Top of Provided data
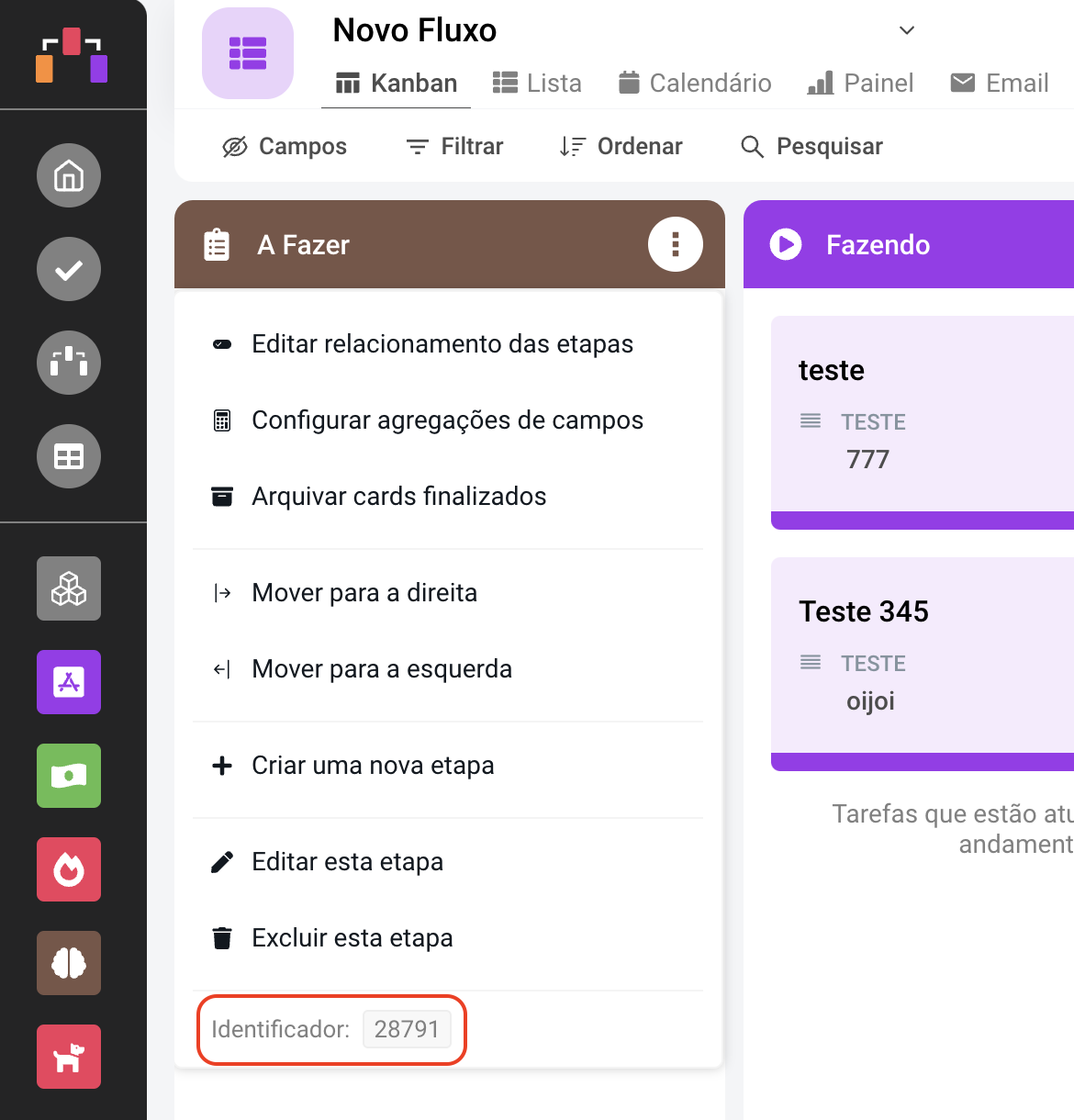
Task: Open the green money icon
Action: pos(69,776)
Bottom of Provided data
Top of Provided data
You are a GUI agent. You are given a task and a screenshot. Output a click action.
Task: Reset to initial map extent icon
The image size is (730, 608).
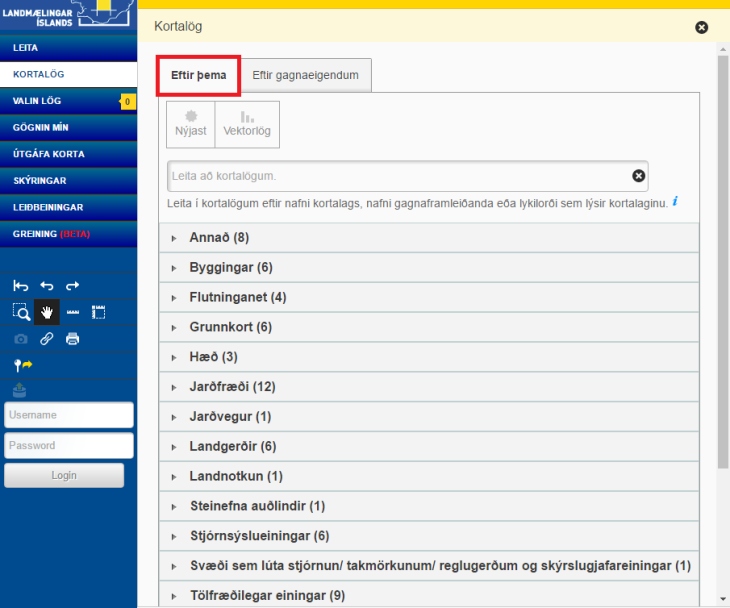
Bottom of Provided data
### Exercise objective
Only the lines above starting at the line that holds "You are a GUI" and ending at the line that holds "The image size is (730, 608)." are to be repeated, exactly and in full.

### Exercise output
You are a GUI agent. You are given a task and a screenshot. Output a click action.
Task: Reset to initial map extent icon
The image size is (730, 608).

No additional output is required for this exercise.